══ Passage provided
The Commission's recommendations for providing benefits which are as adequate as possible within the resources available for the second or staff tier include various significant changes. The new formulas for the restructured staff pension tier must be properly designed so they supplement the basic OASDI formulas.

As the system already faces a large deficit, the restructuring must be carried out under least-cost rules. In the changeover, the formulas for tier-two benefits must be developed so they conform closely to the present differences between (a) total railroad benefits including supplemental benefits but excluding the excess dual benefit and (b) the basic OASDI benefits based on combined railroad and social security service.

Second tier formulas should be designed to supplement social security and, in conjunction with it, to yield a relatively stable percentage of benefits in relation to final 5-year-average pay or some other measure of the living standard earned by the worker. In other words, the wage replacement ratio should be stable under dynamic economic conditions.
════
══ Information supplied
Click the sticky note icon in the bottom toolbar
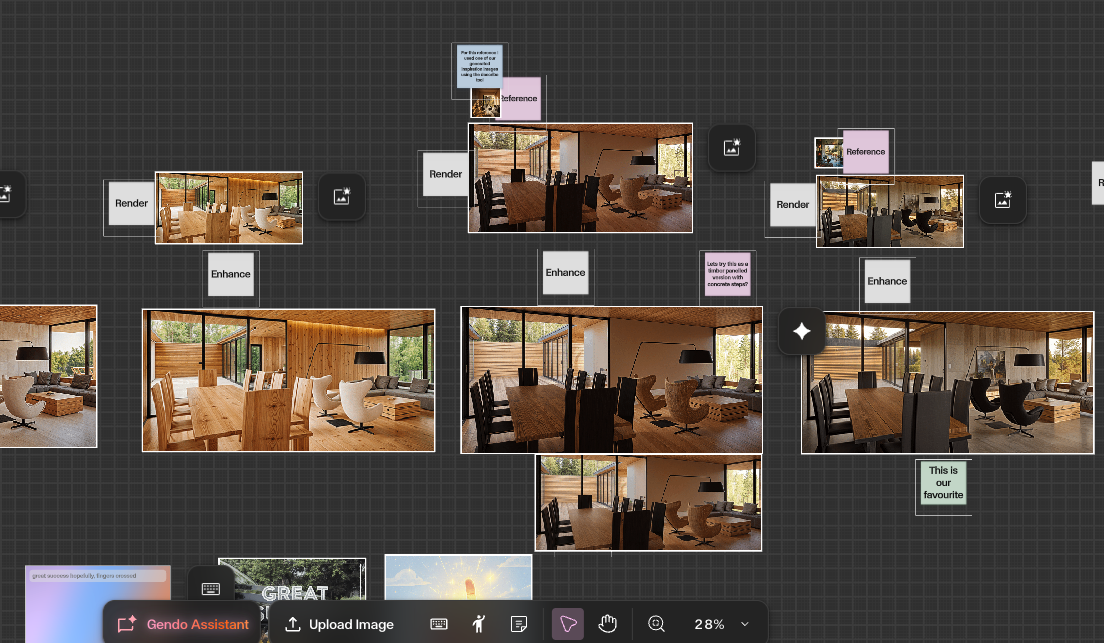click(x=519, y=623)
════
══ Information supplied
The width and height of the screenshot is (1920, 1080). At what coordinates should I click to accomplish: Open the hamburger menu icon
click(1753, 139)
════
▶ _Required work_:
Answer these questions using the passage on the restructured staff pension tier:
(a) Under what rules must the restructuring be carried out?
(b) Which benefit formulas must the new staff tier formulas supplement?
(c) Which pay measure is named as the basis for a relatively stable percentage of benefits?

▶ _Task response_:
(a) Least-cost rules.
(b) The basic OASDI formulas.
(c) Final 5-year-average pay.